Published in Anesthesiology, findings from a study by Liu et al revealed that polymorphisms in the spinal cathepsin G (CTSG) gene may be a marker of pain hypersensitivity and a potential target for pain management. They found that CTSG was the most up-regulated gene. 

The researchers then evaluated the association between CTSG gene polymorphisms and the risk of chronic postsurgical pain in 1152 surgical patients. Overall, 246 patients in the gene-association study reported chronic postsurgical pain at 12-month follow-up (21.4%).

“Inhibition of CTSG attenuated chronic inflammation-associated hyperalgesia, and this was accompanied with a decrease in neutrophilic infiltration and a lower level of IL-1β in the spinal dorsal horn,” the researchers noted.

Those with homozygous A alleles at polymorphism rs2070697 and rs2236742 had a lower risk for chronic postsurgical pain than those with wild-type alleles (adjusted odds ratios: 0.67 [95% CI 0.26-0.99] and 0.34 [95% CI: 0.21-0.98], respectively).

“Taken together, our data suggest that CTSG modulates pain hypersensitivity and is a potential target for pain management,” the researchers wrote.

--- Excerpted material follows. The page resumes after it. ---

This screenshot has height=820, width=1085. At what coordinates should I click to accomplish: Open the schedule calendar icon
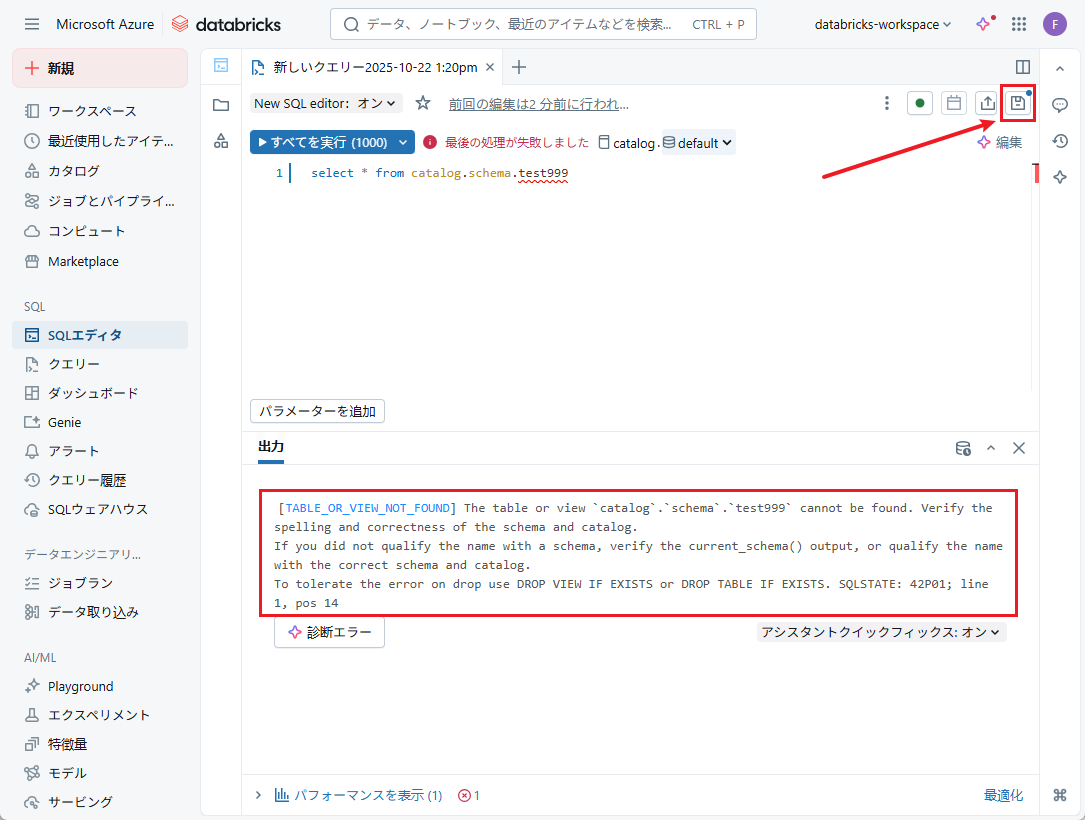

In the future clinicians may be able to use the presence or absence of CTSG polymorphisms prior to surgery to facilitate more appropriate chronic postsurgical pain prevention plans, they suggested.

Reference

  1. Liu X, Tian Y, Meng Z, Chen Y et al. Up-regulation of Cathepsin G in the Development of Chronic Postsurgical Pain: An Experimental and Clinical Genetic Study. Anesthesiology. 2015; 123(4):838-50. doi: 10.1097/ALN.0000000000000828.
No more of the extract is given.